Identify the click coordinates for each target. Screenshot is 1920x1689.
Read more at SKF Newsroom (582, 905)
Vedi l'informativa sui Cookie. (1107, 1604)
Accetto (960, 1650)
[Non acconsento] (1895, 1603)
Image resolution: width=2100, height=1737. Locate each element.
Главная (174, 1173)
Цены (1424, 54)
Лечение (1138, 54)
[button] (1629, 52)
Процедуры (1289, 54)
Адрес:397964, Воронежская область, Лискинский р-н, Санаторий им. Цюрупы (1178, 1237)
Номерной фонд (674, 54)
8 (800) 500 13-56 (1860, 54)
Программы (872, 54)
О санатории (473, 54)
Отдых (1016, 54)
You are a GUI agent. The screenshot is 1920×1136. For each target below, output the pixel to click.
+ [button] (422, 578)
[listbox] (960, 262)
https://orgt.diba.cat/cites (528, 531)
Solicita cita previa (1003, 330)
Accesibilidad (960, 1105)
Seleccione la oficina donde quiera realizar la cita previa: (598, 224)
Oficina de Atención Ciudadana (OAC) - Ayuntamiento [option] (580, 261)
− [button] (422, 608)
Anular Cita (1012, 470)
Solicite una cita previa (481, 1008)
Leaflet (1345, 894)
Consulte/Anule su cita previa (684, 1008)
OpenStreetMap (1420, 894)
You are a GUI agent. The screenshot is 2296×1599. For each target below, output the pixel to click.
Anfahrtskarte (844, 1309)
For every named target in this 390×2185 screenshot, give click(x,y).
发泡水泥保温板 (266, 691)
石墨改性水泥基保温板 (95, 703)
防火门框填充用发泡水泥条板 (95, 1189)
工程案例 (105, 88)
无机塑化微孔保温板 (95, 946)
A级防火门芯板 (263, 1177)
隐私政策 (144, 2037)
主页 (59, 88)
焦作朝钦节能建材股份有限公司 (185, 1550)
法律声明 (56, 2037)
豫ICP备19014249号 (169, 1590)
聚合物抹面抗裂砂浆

◇ ◇ ◇

● PROBLEM DETAILS: Above are the entries. Quote exactly the lines from the one bearing "https://orgt.diba.cat/cites (528, 531)" through the one bearing "法律声明 (56, 2037)".

● EXERCISE SOLUTION:
https://orgt.diba.cat/cites (528, 531)
Solicita cita previa (1003, 330)
Accesibilidad (960, 1105)
Seleccione la oficina donde quiera realizar la cita previa: (598, 224)
Oficina de Atención Ciudadana (OAC) - Ayuntamiento [option] (580, 261)
− [button] (422, 608)
Anular Cita (1012, 470)
Solicite una cita previa (481, 1008)
Leaflet (1345, 894)
Consulte/Anule su cita previa (684, 1008)
OpenStreetMap (1420, 894)
You are a GUI agent. The screenshot is 2296×1599. For each target below, output the pixel to click.
Anfahrtskarte (844, 1309)
For every named target in this 390×2185 screenshot, give click(x,y).
发泡水泥保温板 (266, 691)
石墨改性水泥基保温板 (95, 703)
防火门框填充用发泡水泥条板 (95, 1189)
工程案例 (105, 88)
无机塑化微孔保温板 (95, 946)
A级防火门芯板 (263, 1177)
隐私政策 (144, 2037)
主页 (59, 88)
焦作朝钦节能建材股份有限公司 (185, 1550)
法律声明 (56, 2037)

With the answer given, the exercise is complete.